--- Entries provided ---

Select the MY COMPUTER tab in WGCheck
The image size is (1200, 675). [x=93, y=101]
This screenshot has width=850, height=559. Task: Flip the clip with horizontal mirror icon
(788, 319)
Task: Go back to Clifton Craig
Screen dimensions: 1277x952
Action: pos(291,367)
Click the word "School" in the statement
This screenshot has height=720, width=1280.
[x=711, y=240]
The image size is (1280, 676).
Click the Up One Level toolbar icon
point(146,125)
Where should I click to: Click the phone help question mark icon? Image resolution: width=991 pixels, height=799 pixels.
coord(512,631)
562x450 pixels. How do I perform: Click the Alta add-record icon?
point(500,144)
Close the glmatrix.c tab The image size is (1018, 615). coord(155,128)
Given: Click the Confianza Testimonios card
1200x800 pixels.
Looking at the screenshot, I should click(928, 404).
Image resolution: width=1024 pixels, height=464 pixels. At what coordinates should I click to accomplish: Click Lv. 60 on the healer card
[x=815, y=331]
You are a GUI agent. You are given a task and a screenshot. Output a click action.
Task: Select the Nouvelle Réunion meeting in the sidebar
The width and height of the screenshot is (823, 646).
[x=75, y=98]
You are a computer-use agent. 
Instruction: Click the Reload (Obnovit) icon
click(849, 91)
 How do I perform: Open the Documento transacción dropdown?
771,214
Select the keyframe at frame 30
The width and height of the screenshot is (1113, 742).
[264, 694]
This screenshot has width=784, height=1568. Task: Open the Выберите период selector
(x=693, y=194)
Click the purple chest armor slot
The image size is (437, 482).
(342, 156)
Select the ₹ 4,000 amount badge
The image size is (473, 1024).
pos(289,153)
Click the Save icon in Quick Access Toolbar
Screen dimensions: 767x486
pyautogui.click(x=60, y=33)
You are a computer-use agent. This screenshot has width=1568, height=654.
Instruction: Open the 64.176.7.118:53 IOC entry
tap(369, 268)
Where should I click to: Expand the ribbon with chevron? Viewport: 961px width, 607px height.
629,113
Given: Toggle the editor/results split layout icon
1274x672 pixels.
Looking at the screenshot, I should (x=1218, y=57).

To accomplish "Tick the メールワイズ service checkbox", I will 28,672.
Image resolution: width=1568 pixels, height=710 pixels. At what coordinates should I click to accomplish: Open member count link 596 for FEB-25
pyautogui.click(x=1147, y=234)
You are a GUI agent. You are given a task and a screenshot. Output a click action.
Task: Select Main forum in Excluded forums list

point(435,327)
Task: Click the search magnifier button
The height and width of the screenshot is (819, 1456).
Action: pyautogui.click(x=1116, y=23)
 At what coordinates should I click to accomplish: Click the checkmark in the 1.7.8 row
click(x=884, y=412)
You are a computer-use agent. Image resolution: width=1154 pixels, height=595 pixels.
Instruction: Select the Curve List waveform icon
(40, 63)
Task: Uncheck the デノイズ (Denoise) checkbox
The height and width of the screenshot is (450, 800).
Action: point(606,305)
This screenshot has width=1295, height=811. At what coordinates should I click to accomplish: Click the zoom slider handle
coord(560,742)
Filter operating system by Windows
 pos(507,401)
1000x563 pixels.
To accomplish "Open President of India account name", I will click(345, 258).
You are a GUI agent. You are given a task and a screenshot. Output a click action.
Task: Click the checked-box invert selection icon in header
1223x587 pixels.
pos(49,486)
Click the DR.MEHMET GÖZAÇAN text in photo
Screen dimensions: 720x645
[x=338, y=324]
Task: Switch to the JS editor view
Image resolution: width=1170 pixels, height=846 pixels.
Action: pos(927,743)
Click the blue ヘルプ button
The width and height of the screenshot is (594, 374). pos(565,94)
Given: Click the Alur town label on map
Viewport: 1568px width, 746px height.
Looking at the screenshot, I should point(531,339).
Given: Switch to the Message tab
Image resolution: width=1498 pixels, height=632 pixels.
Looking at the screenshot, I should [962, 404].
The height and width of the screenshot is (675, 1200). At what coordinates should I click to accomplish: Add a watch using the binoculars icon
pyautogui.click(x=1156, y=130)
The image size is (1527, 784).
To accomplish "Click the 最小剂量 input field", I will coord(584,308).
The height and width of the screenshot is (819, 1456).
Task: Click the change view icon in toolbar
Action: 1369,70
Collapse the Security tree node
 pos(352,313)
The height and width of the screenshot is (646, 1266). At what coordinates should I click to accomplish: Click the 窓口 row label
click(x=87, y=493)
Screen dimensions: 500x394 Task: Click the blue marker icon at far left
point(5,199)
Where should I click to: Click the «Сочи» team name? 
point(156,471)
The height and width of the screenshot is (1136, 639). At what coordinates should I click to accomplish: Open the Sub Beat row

---

▶ _The problem_: Starting at the first line of the data above, retype each line exactly until you reach the line containing "Click the word", and include that line too.

▶ _Response to this task_:
Select the MY COMPUTER tab in WGCheck
The image size is (1200, 675). [x=93, y=101]
This screenshot has width=850, height=559. Task: Flip the clip with horizontal mirror icon
(788, 319)
Task: Go back to Clifton Craig
Screen dimensions: 1277x952
Action: pos(291,367)
Click the word "School" in the statement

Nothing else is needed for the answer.